ChromaDB VectorStore plugin for refinire-rag
Project description
refinire-rag-chroma
ChromaDB VectorStore plugin for refinire-rag, providing seamless integration with ChromaDB for vector storage and similarity search.
Features
- ✅ Zero Configuration: Works out of the box with sensible defaults
- ✅ Environment Variable Configuration: Configure via
REFINIRE_RAG_CHROMA_*environment variables - ✅ Full refinire-rag v0.1.1+ Compatibility: Implements the complete VectorStore interface
- ✅ DocumentProcessor Integration: Supports refinire-rag processing pipelines
- ✅ Persistent and In-Memory Storage: Choose between persistent disk storage or in-memory
- ✅ Multiple Distance Metrics: Support for cosine, L2, and inner product distance
- ✅ Production Ready: Comprehensive error handling, logging, and validation
Quick Start
Zero Configuration Usage
from refinire_rag_chroma import ChromaVectorStore
# Works immediately with default settings
vector_store = ChromaVectorStore()
# Add documents (requires embedder)
vector_store.set_embedder(your_embedder)
processed_docs = list(vector_store.process(documents))

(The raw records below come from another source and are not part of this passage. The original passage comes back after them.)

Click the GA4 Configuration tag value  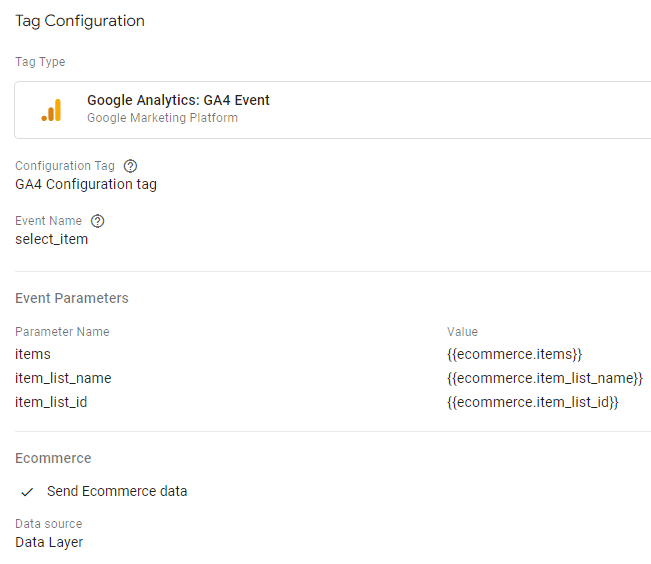[86, 184]
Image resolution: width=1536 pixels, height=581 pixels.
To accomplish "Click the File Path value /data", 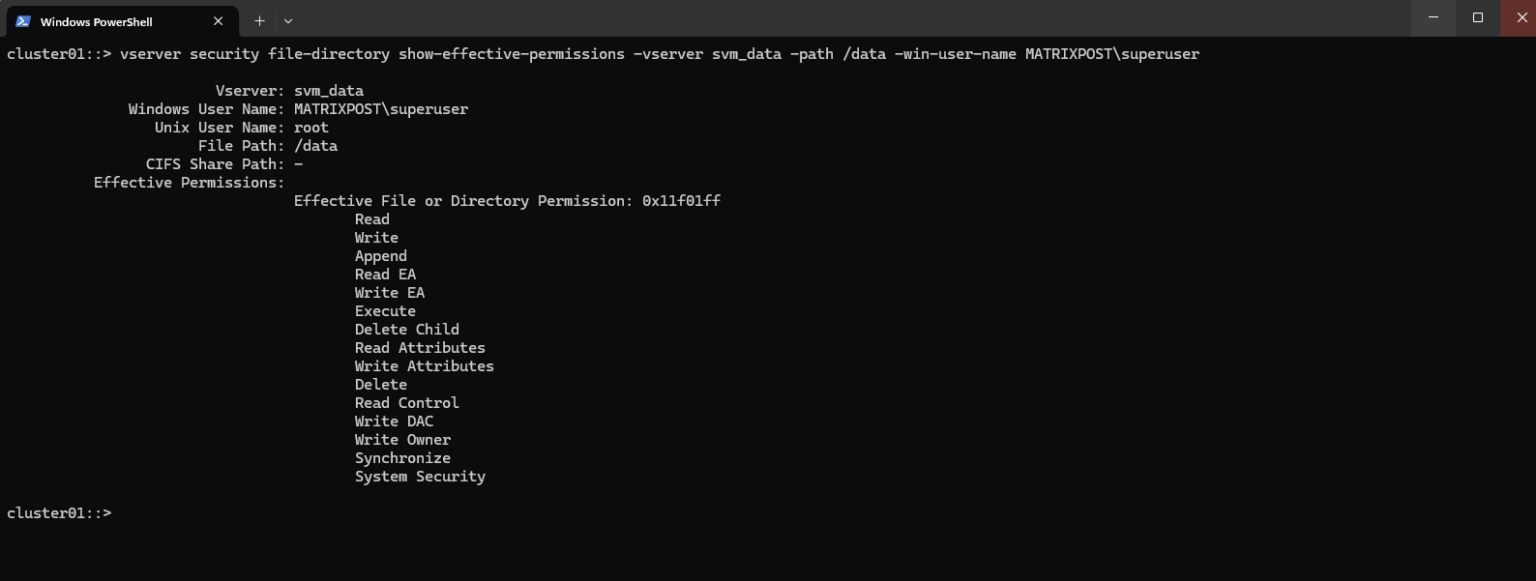I will click(x=315, y=146).
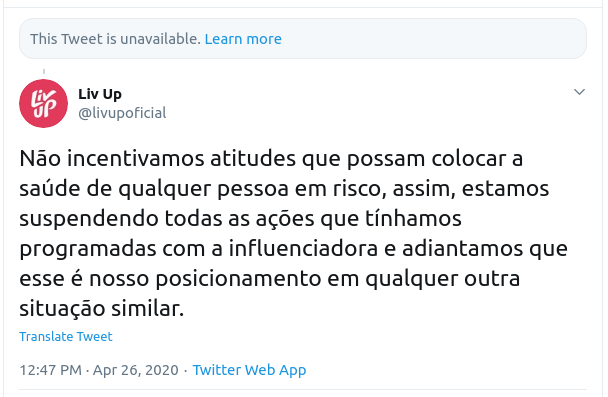The height and width of the screenshot is (397, 608).
Task: Click the 12:47 PM timestamp
Action: click(50, 370)
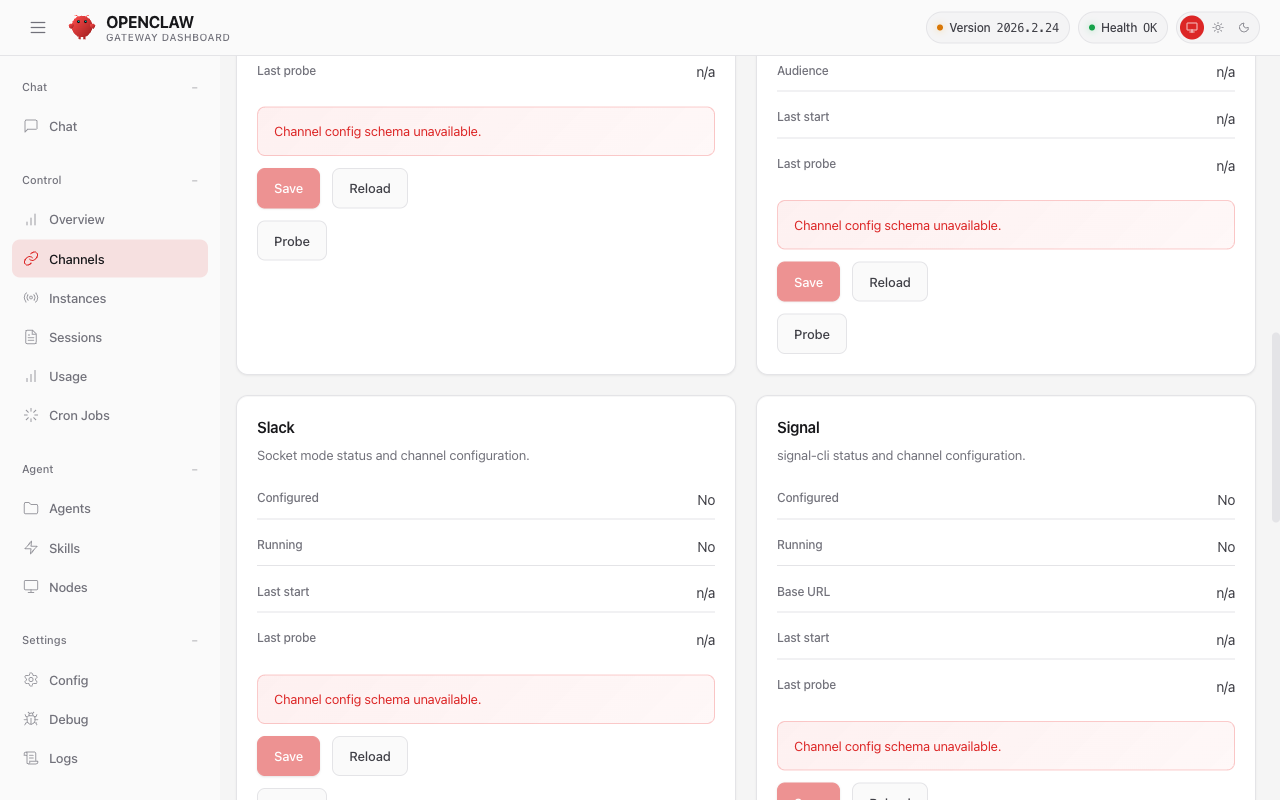This screenshot has height=800, width=1280.
Task: Open the Config settings page
Action: pos(69,680)
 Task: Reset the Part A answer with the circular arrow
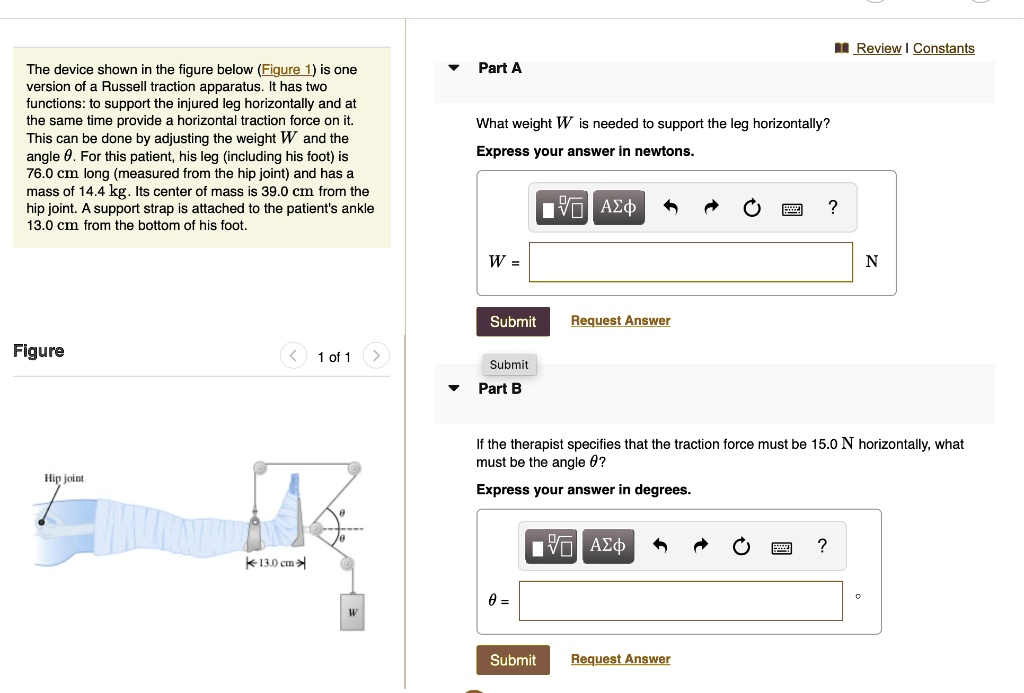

Environment Variable Configuration
# Set environment variables
export REFINIRE_RAG_CHROMA_COLLECTION_NAME="my_documents"
export REFINIRE_RAG_CHROMA_PERSIST_DIRECTORY="/data/chroma"
export REFINIRE_RAG_CHROMA_DISTANCE_METRIC="cosine"
from refinire_rag_chroma import ChromaVectorStore
# Automatically uses environment variables
vector_store = ChromaVectorStore()
Installation
pip install refinire-rag-chroma
Or with uv:
uv add refinire-rag-chroma
Configuration
Environment Variables
| Variable | Default | Description |
|---|---|---|
REFINIRE_RAG_CHROMA_COLLECTION_NAME |
"refinire_documents" |
Collection name |
REFINIRE_RAG_CHROMA_PERSIST_DIRECTORY |
None |
Storage directory (None = in-memory) |
REFINIRE_RAG_CHROMA_DISTANCE_METRIC |
"cosine" |
Distance metric ("cosine", "l2", "ip") |
REFINIRE_RAG_CHROMA_BATCH_SIZE |
100 |
Batch size for operations |
REFINIRE_RAG_CHROMA_MAX_RETRIES |
3 |
Maximum retry attempts |
REFINIRE_RAG_CHROMA_AUTO_CREATE_COLLECTION |
"true" |
Auto-create collection |
REFINIRE_RAG_CHROMA_AUTO_CLEAR_ON_INIT |
"false" |
Clear on initialization |
Parameter-based Configuration
from refinire_rag_chroma import ChromaVectorStore
# Override specific settings with parameters
vector_store = ChromaVectorStore(
collection_name="custom_collection",
persist_directory="/path/to/storage",
distance_metric="l2"
)
Usage Examples
Basic Vector Operations
import numpy as np
from refinire_rag_chroma import ChromaVectorStore
from refinire_rag.storage import VectorEntry
vector_store = ChromaVectorStore()
# Add a vector
entry = VectorEntry(
document_id="doc1",
content="Sample document",
embedding=np.array([0.1, 0.2, 0.3, 0.4, 0.5]),
metadata={"source": "example"}
)
vector_store.add_vector(entry)
# Search similar vectors
query_vector = np.array([0.1, 0.2, 0.3, 0.4, 0.5])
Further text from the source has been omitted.